08:01 PM
Tuesday, June 13, 2023
I wrote – Manal Al-Masry:
Goldman Sachs, one of the American global financial institutions, believes that Egypt has a low desire to move to a more flexible exchange rate for the pound against foreign currencies, which is the first pillar of the economic reform program with the International Monetary Fund, in light of the current economic conditions.
Goldman Sachs stated in a report entitled “Notes on Egypt’s Journey: Amidst High Uncertainty,” which Masrawy obtained a copy of, that there is a consensus that any attempt to unify the exchange rate will require a large amount of liquidity injection from foreign exchange in light of the accumulation of import orders. which has arisen over the past few months.
The bank added that any efforts to convert to a flexible exchange rate for the pound against foreign currencies in the absence of foreign exchange inflows could cause a significant rise in foreign exchange rates against the pound, or would not lead to the elimination of the black market for illegal currency trade.
The bank confirmed that the experience of the three devaluations of the exchange rate over the past 16 months proved this.
Egypt began moving to a flexible exchange rate regime since March 2022 to face the repercussions of the Russian-Ukrainian war on the Egyptian and global economy, which led to the exit of $22 billion in indirect foreign investments in a short period, which was reflected in the availability of foreign currencies, causing a shortage crisis so far. But the exchange rate has stabilized in recent weeks.
Egypt’s transition to a more flexible exchange rate led to a sharp decline in the price of the pound, during which it lost about half of its value in the past 15 months, and the price of the dollar rose against it during this period by about 96%, reaching about 30.94 pounds for sale in banks now, compared to 15.76 pounds on March 20. 2022, before the currency price moves.
The bank indicated that there is a clear point of view that one of the main reforms facing Egypt is its transition to the flexibility of the pound’s exchange against foreign currencies, but that depends on the government accumulating sufficient foreign currency reserves in order to manage the risks of currency depreciation due to the weak desire for more foreign exchange. Double the pound.
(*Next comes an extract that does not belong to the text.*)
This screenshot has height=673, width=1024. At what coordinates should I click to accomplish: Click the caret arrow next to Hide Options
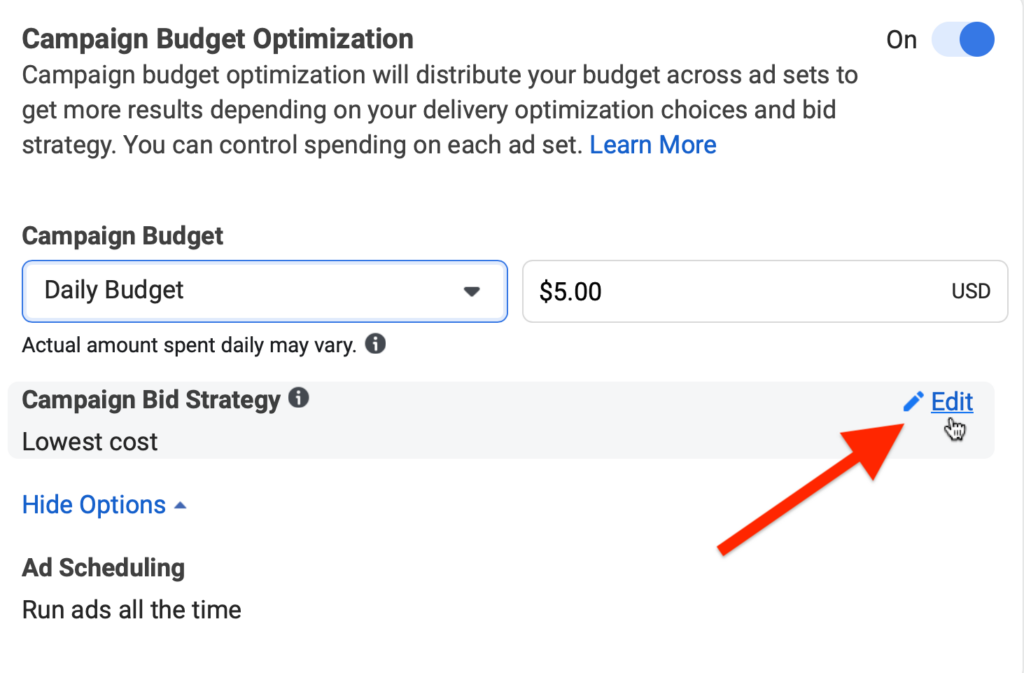click(x=180, y=506)
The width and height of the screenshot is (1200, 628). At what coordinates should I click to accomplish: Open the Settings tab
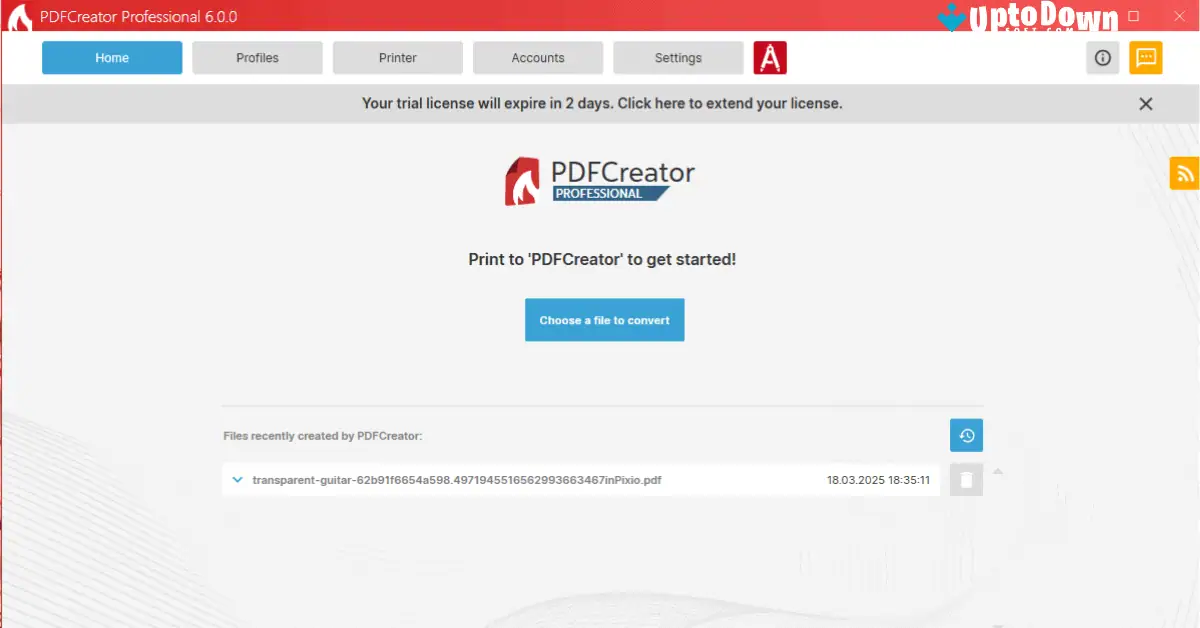[678, 57]
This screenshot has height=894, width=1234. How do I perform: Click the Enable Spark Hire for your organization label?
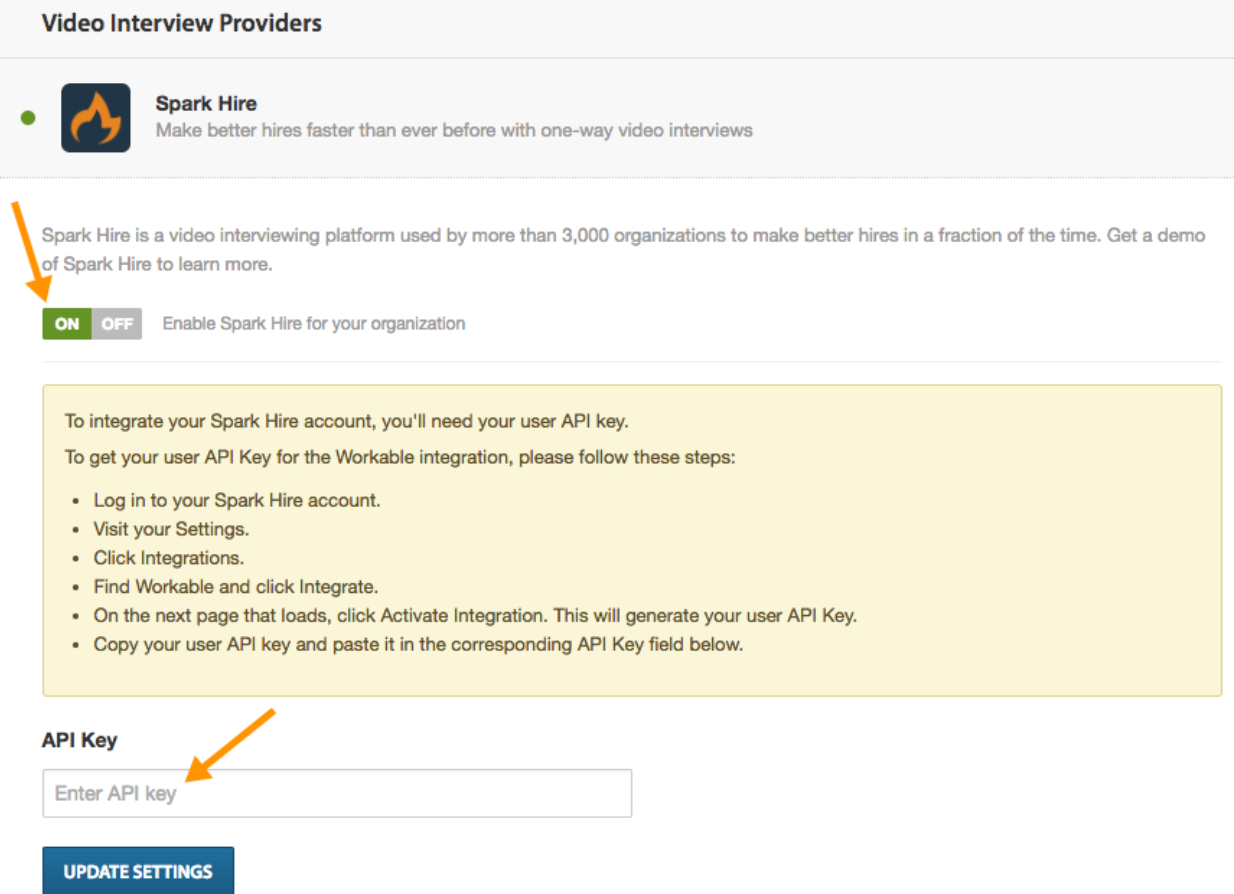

He added that economic expectations about Egypt’s transition to a more flexible exchange rate will remain dependent on progress in asset sales, the most likely source of this liquidity.
The bank believes that Egypt needs funds amounting to $5 billion to be used for the transition to a more flexible exchange rate.
Goldman Sachs stated in its report: “We are not optimistic about the possibility of conditions for a transition to a more flexible exchange rate regime in the coming months, which increases the risks to the IMF program.”
Last January, the International Monetary Fund revealed the loan documents provided by it to Egypt worth $3 billion last December, which will be disbursed in tranches over a period of 46 months, with Egypt’s commitment to a flexible exchange rate for the pound against foreign currencies and the exit from its assets in favor of the private sector to ensure the continued implementation of the economic reform program. To bridge the financing gap for the dollar.
The International Monetary Fund expected that its approval of providing a loan to Egypt would contribute to attracting $14 billion in additional financing from regional and international financial institutions, including the Gulf states’ purchase of shares of state-owned assets.